**Source material**
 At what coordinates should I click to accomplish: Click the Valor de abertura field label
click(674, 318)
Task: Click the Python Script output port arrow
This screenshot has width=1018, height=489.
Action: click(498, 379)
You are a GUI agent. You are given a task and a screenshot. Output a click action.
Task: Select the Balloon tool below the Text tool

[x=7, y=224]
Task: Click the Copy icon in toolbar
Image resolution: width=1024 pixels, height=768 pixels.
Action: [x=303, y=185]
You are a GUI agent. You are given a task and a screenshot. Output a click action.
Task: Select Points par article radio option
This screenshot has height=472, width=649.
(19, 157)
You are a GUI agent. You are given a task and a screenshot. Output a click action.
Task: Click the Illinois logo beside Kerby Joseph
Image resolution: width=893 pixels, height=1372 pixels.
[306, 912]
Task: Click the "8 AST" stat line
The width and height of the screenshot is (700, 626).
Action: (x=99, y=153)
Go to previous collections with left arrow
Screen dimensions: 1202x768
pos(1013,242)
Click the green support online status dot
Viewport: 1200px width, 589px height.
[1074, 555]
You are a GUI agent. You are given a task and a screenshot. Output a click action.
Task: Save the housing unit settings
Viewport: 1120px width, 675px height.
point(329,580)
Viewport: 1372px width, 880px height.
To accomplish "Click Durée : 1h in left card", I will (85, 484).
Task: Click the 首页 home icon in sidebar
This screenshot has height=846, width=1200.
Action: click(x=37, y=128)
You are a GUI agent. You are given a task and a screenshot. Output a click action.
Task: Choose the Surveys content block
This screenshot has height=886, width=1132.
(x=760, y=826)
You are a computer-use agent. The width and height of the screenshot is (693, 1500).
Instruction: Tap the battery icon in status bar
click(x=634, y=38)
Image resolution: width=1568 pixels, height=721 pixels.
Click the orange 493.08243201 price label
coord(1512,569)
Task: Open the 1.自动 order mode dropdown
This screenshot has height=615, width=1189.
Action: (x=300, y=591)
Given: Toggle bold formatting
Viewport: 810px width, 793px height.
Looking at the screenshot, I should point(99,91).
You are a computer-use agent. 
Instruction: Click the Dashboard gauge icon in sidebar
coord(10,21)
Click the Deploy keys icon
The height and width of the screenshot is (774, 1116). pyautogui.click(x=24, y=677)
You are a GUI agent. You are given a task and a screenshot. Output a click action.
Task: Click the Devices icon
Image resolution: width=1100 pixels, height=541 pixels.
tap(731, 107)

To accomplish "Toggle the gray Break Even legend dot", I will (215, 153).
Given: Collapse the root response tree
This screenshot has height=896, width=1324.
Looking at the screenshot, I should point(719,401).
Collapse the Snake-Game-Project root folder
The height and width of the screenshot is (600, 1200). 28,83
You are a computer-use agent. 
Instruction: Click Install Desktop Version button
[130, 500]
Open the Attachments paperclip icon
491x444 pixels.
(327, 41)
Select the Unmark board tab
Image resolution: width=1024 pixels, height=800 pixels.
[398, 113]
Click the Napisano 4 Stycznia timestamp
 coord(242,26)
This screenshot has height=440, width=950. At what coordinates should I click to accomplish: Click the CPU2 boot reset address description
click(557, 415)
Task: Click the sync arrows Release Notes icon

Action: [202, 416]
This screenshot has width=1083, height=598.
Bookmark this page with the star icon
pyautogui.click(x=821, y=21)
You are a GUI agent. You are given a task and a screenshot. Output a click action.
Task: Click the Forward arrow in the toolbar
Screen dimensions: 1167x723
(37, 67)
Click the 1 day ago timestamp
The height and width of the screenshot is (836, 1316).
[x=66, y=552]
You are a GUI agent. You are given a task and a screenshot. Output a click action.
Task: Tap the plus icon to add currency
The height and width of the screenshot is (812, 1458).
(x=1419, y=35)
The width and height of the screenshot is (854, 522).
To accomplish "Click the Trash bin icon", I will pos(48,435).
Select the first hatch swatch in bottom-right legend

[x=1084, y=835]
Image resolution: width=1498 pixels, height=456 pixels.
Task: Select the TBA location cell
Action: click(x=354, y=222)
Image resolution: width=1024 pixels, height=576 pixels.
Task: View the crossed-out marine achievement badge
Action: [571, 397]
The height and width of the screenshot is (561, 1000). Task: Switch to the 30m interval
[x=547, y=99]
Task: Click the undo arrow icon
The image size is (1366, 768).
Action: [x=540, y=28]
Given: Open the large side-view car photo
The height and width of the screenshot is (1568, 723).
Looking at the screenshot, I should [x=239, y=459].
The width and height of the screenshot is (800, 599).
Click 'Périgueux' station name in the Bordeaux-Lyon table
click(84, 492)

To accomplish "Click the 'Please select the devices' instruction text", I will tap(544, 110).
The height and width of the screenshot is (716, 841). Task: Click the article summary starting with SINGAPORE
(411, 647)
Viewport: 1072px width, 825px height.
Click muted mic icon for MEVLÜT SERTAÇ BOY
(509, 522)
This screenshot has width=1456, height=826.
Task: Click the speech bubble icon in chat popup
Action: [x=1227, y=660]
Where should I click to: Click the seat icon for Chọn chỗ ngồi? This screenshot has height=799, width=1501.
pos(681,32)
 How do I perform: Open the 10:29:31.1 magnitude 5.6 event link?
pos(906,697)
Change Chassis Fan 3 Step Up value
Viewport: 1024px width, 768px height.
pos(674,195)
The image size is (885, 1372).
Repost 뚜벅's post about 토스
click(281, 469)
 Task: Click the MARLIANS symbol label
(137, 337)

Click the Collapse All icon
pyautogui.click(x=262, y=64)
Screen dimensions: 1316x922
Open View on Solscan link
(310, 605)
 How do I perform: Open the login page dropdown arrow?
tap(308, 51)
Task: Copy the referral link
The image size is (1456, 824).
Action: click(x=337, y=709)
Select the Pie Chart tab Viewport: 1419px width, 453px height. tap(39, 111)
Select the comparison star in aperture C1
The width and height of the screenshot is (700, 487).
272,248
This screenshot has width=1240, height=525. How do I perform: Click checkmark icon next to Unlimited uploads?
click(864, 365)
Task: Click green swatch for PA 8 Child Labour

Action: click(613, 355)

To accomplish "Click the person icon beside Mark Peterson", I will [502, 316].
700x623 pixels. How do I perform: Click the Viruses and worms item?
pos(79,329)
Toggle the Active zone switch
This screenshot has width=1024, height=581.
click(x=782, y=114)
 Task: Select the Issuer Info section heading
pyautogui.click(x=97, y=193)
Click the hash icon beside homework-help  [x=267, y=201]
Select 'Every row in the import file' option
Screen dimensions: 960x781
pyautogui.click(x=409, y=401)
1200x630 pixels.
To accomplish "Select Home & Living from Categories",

**Exercise**
Tally the lines of the data that include the word "toolbar". Reply with the number only.

**Exercise output**
2